• [WHAT THIS TASK INVOLVES] Output only the lines below from the one containing "Физическим лицам (306, 36)" to the one containing "Motorola (420, 2002)", exactly as written, both ends kept.

##### MATERIAL TO PROCESS

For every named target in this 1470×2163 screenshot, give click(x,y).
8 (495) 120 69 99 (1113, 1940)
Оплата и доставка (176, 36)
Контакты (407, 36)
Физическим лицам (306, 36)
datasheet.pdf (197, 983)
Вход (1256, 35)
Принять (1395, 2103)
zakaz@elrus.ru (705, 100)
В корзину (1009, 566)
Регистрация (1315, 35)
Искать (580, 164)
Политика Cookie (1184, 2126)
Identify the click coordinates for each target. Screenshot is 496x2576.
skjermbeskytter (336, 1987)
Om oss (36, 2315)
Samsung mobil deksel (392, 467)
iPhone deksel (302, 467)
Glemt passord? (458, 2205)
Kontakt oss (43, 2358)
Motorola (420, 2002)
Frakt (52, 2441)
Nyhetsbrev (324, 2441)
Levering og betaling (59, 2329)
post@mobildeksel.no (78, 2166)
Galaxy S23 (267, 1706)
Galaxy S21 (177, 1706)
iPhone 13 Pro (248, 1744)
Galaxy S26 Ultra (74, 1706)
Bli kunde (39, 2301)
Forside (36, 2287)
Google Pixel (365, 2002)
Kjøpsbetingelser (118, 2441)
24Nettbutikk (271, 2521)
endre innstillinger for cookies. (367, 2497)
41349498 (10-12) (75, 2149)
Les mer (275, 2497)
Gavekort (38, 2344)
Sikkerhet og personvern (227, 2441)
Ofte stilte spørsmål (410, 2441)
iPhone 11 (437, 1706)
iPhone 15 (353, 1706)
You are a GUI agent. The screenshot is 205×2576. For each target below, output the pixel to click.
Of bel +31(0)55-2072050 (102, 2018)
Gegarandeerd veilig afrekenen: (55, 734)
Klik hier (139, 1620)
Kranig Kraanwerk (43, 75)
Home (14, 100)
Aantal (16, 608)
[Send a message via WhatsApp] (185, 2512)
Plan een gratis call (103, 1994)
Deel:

##########

• [OUTPUT FOR THIS TASK]
Физическим лицам (306, 36)
datasheet.pdf (197, 983)
Вход (1256, 35)
Принять (1395, 2103)
zakaz@elrus.ru (705, 100)
В корзину (1009, 566)
Регистрация (1315, 35)
Искать (580, 164)
Политика Cookie (1184, 2126)
Identify the click coordinates for each target. Screenshot is 496x2576.
skjermbeskytter (336, 1987)
Om oss (36, 2315)
Samsung mobil deksel (392, 467)
iPhone deksel (302, 467)
Glemt passord? (458, 2205)
Kontakt oss (43, 2358)
Motorola (420, 2002)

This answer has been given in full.